Almost exactly 20 years ago, a financial storm hit East Asia that left the region’s economies reeling in its wake. We largely withstood the worst effects of it, but our then more dynamic neighbors took a bad hit. In 1998, GDP dropped dramatically in Indonesia (-13.2 percent), Thailand (-10.4 percent), and Malaysia (-7.5 percent). While our Asean neighbors took a heavy beating, the Philippines was only mildly bruised, with GDP dipping only slightly by -0.5 percent. Meanwhile, Singapore and the new Asean member-countries Cambodia, Laos, Myanmar and Vietnam managed to maintain positive albeit much reduced rates of growth.
We liked to explain our relative resilience to the worst effects of the crisis then by saying that we already had practice — thanks to our own self-inflicted financial crisis in the early 1980s. The 1983 assassination of former Senator Benigno Aquino Jr. threw the economy into a domestic financial crisis marked by massive capital flight and weakened financial institutions. These had prompted the Central Bank then to adopt significant regulatory reforms to strengthen our banking system, and forestall similar financial pressures in the future. These reforms paid off well for us by the time the regionwide crisis hit us in 1997-98.
We also did not have the same vulnerabilities in the real property and banking sectors that the Thais had, which led to their spectacular slide. The crisis in Thailand was catalyzed by the bursting of a real estate bubble marked by massive overbuilding of office and residential condominiums in the 1990s, heavily financed by bank loans. When the property developers could no longer sell or lease these condominiums, they began defaulting on their bank loans one after another, leading in turn to the collapse of Thai banks one after another. And the rest is history, so to speak.

• **DATASET EXCERPT**
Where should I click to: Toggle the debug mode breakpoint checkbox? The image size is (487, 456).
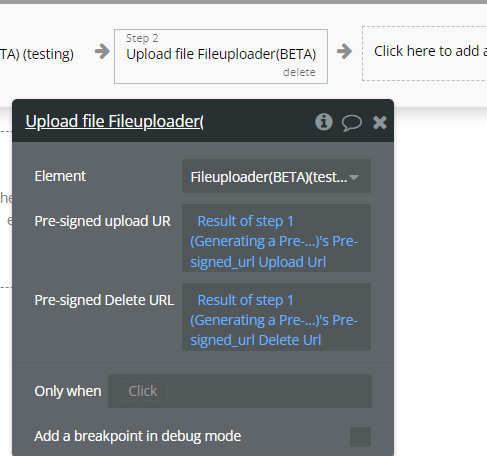(x=360, y=437)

• **TASK**
Retype the passage of the text above on the 1997-98 Asian financial crisis that lies between "Almost exactly 20" and "rates of growth.", inclusive.

• **TASK RESULT**
Almost exactly 20 years ago, a financial storm hit East Asia that left the region’s economies reeling in its wake. We largely withstood the worst effects of it, but our then more dynamic neighbors took a bad hit. In 1998, GDP dropped dramatically in Indonesia (-13.2 percent), Thailand (-10.4 percent), and Malaysia (-7.5 percent). While our Asean neighbors took a heavy beating, the Philippines was only mildly bruised, with GDP dipping only slightly by -0.5 percent. Meanwhile, Singapore and the new Asean member-countries Cambodia, Laos, Myanmar and Vietnam managed to maintain positive albeit much reduced rates of growth.